Copyright's explicit purpose is to encourage new works.

Any form of "unpublishing" is theft from the public. You wanna say a guy can't make money on a thing? Great, fine, go nuts. But nothing any human being put effort into deserves to be lost forever.

[–] lukas@lemmy.haigner.me 3 points 1 year ago* (last edited 1 year ago) (2 children)

Copyright doesn't encourage new works. If anything, copyright discourages new works by locking fair use and transformative behind an expensive legal process. Digitization in America is illegal by default except for books where a judge ruled it's transformative enough.

The proven method to encourage new works is to have no copyright. But alas, publishers back then didn't appreciate that others print "their" books. Higher quality cover? More durable paper? Book is out of print? Zero profits? Give me money or fuck off. Publishers sure didn't change.

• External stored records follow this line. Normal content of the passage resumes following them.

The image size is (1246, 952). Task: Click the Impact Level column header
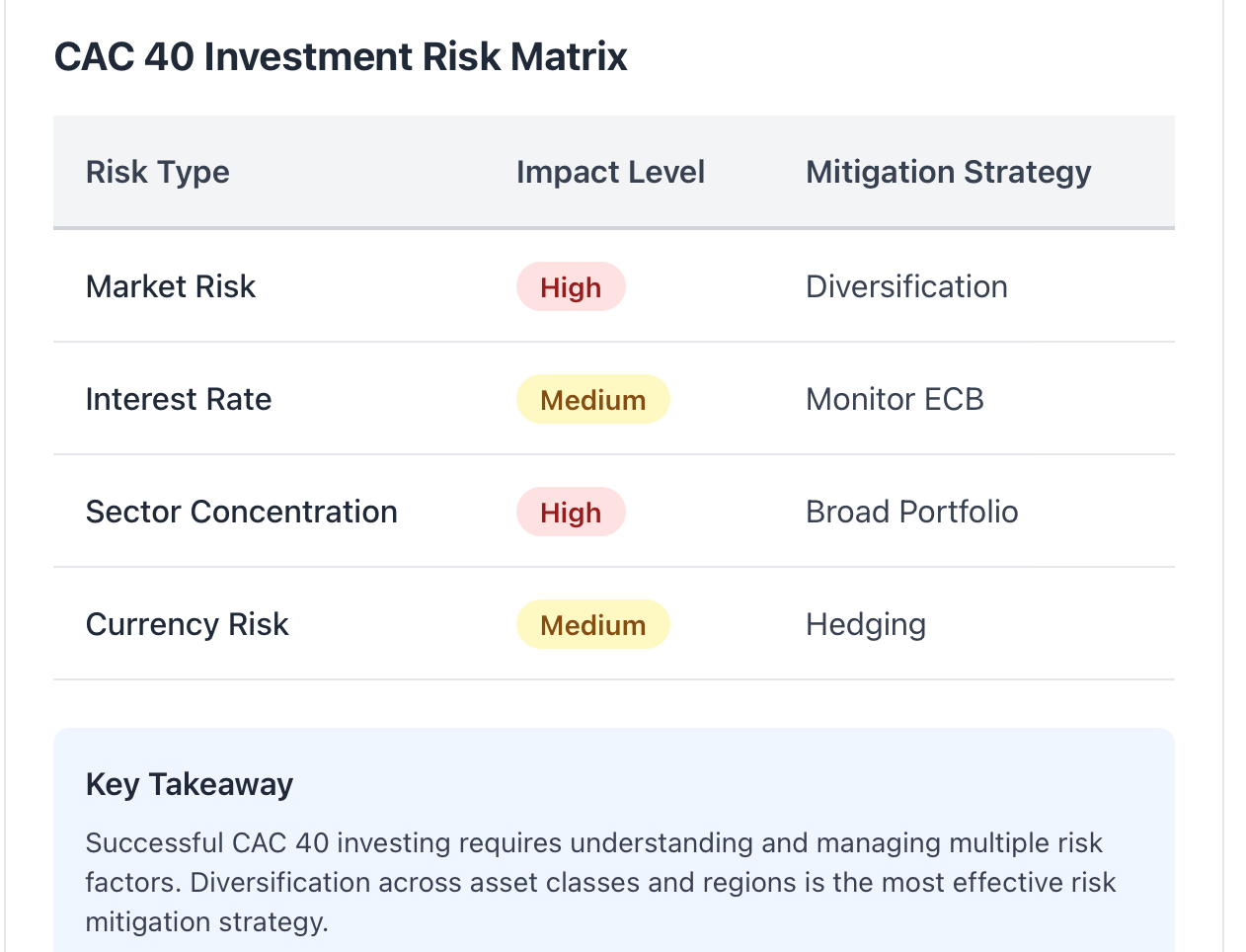pyautogui.click(x=610, y=172)
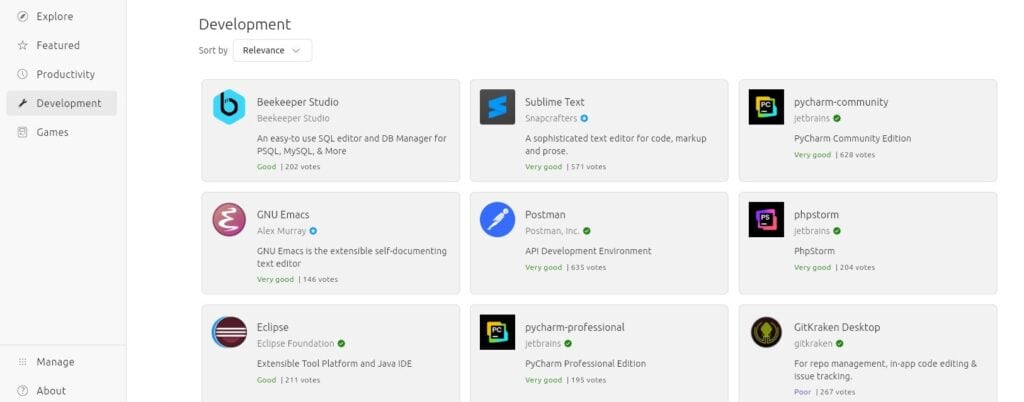The image size is (1024, 402).
Task: Open the About page
Action: (x=51, y=391)

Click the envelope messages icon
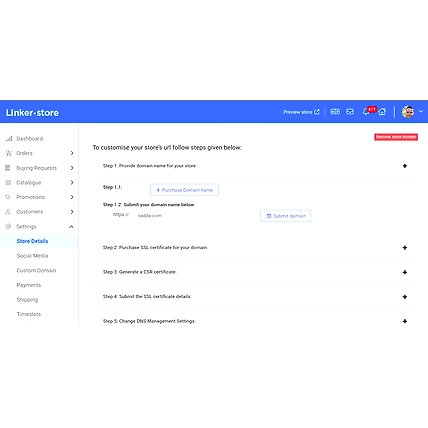[350, 112]
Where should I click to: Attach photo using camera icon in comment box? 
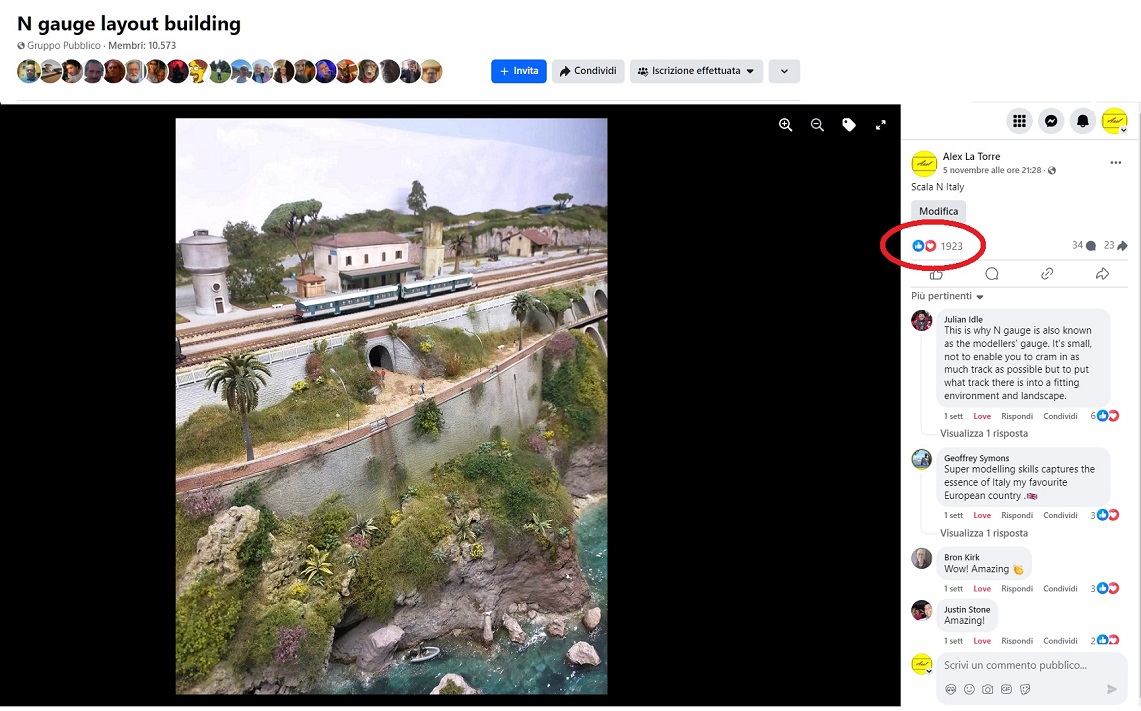988,689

[–] mindbleach@sh.itjust.works 7 points 1 year ago (1 children)

Yeah nothing says "write a book" like all revenue going to whichever corporation bootlegs it on the fanciest paper.

[–] lukas@lemmy.haigner.me 0 points 1 year ago (1 children)

Yeah sure let's ignore out of print books that nobody will ever see again unless you pirate it.

[–] MrSqueezles@lemm.ee 2 points 1 year ago

The explicit, stated purpose of copyright was to encourage sharing of ideas. When it lasted originally 14 years, it worked. Before that, you might have had a great idea and kept it to yourself because why take years of your life researching a subject and writing a book when a publisher's going to immediately copy it and pay you nothing? 14 years is plenty of time to get a return on your investment and most importantly, after that, it didn't belong to you anymore. It belonged to everyone.

For example, that would mean District 9 and Hunger Games would be in the public domain right now.